If JSON context is not desired, use multiple separate `JSON_MATCH` predicates. E.g. to find all persons who have addresses on "main st" and have addressed in "ca" (doesn't have to be the same address):

```sql
SELECT ... 
FROM mytable 
WHERE JSON_MATCH(person, '"$.addresses[*].street"=''main st''') AND JSON_MATCH(person, '"$.addresses[*].country"=''ca''')
```

This query will match "adam" because one of his addresses matches the street and another one matches the country.

Note that the array index is maintained as a separate entry within the element, so in order to query different elements within an array, multiple `JSON_MATCH` predicates are required.
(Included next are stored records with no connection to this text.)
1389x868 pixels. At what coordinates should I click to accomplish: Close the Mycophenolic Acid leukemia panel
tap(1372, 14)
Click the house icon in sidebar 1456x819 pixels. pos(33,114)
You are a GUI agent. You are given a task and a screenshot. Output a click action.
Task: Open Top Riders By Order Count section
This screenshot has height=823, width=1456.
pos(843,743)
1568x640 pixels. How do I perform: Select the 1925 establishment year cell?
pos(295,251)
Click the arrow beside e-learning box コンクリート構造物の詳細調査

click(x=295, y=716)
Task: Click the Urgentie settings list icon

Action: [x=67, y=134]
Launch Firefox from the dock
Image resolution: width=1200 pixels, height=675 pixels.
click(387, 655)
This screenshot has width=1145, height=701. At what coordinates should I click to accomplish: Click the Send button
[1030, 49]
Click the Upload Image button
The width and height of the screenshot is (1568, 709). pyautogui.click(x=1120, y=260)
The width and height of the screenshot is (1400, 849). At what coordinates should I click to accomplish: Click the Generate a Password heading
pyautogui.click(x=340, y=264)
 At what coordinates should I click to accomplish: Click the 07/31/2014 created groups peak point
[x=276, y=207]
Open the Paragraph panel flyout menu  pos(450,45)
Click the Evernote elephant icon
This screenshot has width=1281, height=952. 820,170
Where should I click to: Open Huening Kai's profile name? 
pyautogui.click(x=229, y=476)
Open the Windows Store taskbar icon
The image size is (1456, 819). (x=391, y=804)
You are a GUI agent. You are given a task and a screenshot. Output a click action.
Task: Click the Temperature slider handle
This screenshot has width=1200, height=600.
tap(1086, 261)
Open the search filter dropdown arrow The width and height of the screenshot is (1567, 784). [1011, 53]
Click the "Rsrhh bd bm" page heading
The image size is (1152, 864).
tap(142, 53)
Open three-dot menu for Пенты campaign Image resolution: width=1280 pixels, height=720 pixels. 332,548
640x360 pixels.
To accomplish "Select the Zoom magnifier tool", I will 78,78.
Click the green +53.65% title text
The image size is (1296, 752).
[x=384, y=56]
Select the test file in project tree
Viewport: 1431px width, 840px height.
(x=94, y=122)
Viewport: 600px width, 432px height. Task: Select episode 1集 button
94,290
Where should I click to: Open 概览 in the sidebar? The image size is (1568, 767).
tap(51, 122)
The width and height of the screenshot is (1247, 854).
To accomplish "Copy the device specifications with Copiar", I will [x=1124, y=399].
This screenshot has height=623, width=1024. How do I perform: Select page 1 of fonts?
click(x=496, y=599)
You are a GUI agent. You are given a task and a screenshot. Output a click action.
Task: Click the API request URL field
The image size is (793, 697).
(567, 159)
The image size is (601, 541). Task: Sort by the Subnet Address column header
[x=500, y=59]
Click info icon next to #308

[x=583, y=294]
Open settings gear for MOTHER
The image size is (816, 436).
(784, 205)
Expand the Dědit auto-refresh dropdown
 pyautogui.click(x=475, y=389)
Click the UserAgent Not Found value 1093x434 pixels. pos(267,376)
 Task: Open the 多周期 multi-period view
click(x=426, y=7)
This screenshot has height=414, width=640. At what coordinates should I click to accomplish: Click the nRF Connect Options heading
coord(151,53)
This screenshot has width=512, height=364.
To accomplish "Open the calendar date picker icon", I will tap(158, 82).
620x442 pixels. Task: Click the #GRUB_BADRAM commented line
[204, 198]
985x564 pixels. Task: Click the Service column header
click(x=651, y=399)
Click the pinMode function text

E.g. to find all persons who have first address on "main st" and second address on "second st":

```sql
SELECT ... 
FROM mytable 
WHERE JSON_MATCH(person, '"$.addresses[0].street"=''main st''') AND JSON_MATCH(person, '"$.addresses[1].street"=''second st''')
```

## Supported JSON values

### Object

See examples above.

### Array

```javascript
["item1", "item2", "item3"]
```

To find the records with array element "item1" in "arrayCol":

```sql
SELECT ... 
FROM mytable 
WHERE JSON_MATCH(arrayCol, '"$[*]"=''item1''')
```

To find the records with second array element "item2" in "arrayCol":

```sql
SELECT ... 
FROM mytable 
WHERE JSON_MATCH(arrayCol, '"$[1]"=''item2''')
```

### Value

```javascript
123
1.23
"Hello World"
```

To find the records with value 123 in "valueCol":

```sql
SELECT ... 
FROM mytable 
WHERE JSON_MATCH(valueCol, '"$"=123')
```

### Null

```javascript
null
```

To find the records with null in "nullableCol":

```sql
SELECT ... 
FROM mytable 
WHERE JSON_MATCH(nullableCol, '"$" IS NULL')
```

{% hint style="warning" %}
In release `0.7.1`, json string must be object (cannot be `null`, value or array); multi-dimensional array is not supported.
{% endhint %}

## Limitations

1. The key (left-hand side) of the filter expression must be the leaf level of the JSON object, e.g. `"$.addresses[*]"='main st'` won't work.